- Relator(a)
- Ministro Antonio Saldanha Palheiro
- Órgão julgador
- Sexta Turma
- Data do julgamento
- 01/10/2025
- Data de publicação
- 07/10/2025
STJ – Acórdão, Rel. Ministro Antonio Saldanha Palheiro, Sexta Turma, j. 01/10/2025, p. 07/10/2025
Direito Processual Penal. Agravo regimental. Habeas Corpus. Busca e Apreensão. Alegado Cerceamento de Defesa. Ausência de Flagrante Ilegalidade. Recurso desprovido. I. Caso em exame 1. Agravo regimental interposto contra decisão monocrática que denegou a ordem em habeas corpus impetrado contra acórdão do Tribunal de Justiça do Estado de São Paulo. II. Questão em discussão 2. A questão em discussão consiste em saber se há flagrante ilegalidade na busca e apreensão realizada sem fundadas razões e se houve cerceamento de defesa pela ausência de acesso integral aos autos.
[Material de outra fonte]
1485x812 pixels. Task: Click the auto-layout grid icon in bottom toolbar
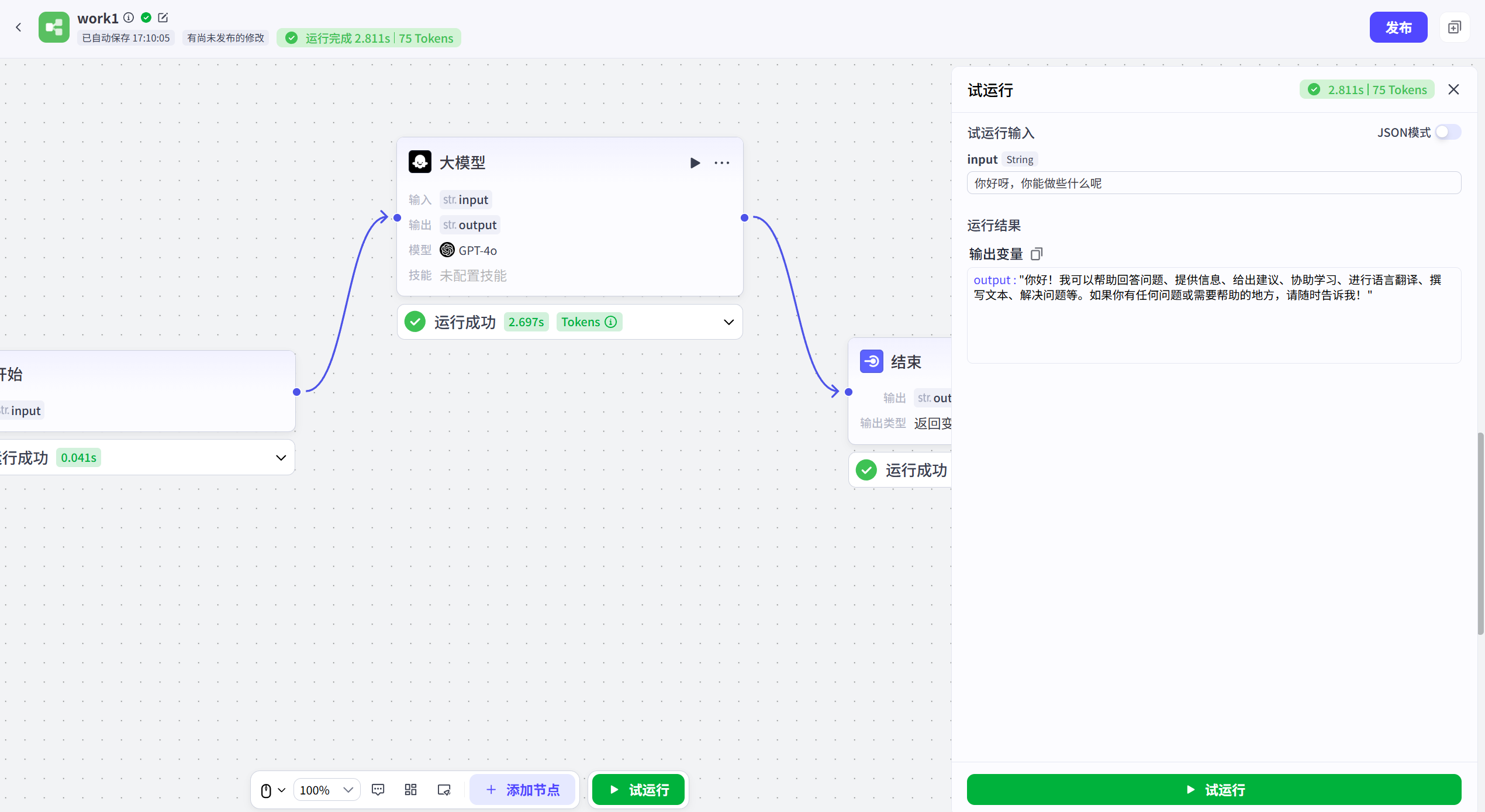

III. Razões de decidir 3. A busca e apreensão foi fundamentada em diligências preliminares realizadas pelo Ministério Público, incluindo relatório informativo e procedimento investigatório criminal, além de elementos como dados contidos no celular da vítima e localização do estabelecimento objeto da busca, atendendo aos ditames legais previstos nos artigos 240 e 245 do Código de Processo Penal. 4. Não há demonstração de efetivo prejuízo que justifique a nulidade da busca domiciliar, conforme o princípio "pas de nullité sans grief" previsto no art. 563 do Código de Processo Penal. 5. O cerceamento de defesa não se configura, pois os elementos de prova mencionados pela defesa não fazem parte do objeto do processo em discussão, e o acesso aos autos foi indeferido com fundamentação razoável, visando preservar a intimidade e privacidade da menor envolvida. 6. A revisão do entendimento sobre o acesso aos autos demandaria análise aprofundada do conjunto fático-probatório, inviável em sede de habeas corpus. IV. Dispositivo e tese 7 . Resultado do Julgamento: Agravo regimental desprovido. Tese de julgamento: 1. A busca e apreensão realizada com base em diligências preliminares e elementos suficientes atende aos requisitos legais e não configura nulidade. 2. O princípio "pas de nullité sans grief" exige demonstração de prejuízo concreto para reconhecimento de nulidade processual. 3. O cerceamento de defesa não se configura quando o indeferimento de acesso aos autos é fundamentado e visa preservar direitos de terceiros. (AgRg no HC n. 939.261/SP, relator Ministro Antonio Saldanha Palheiro, Sexta Turma, julgado em 1/10/2025, DJEN de 7/10/2025.)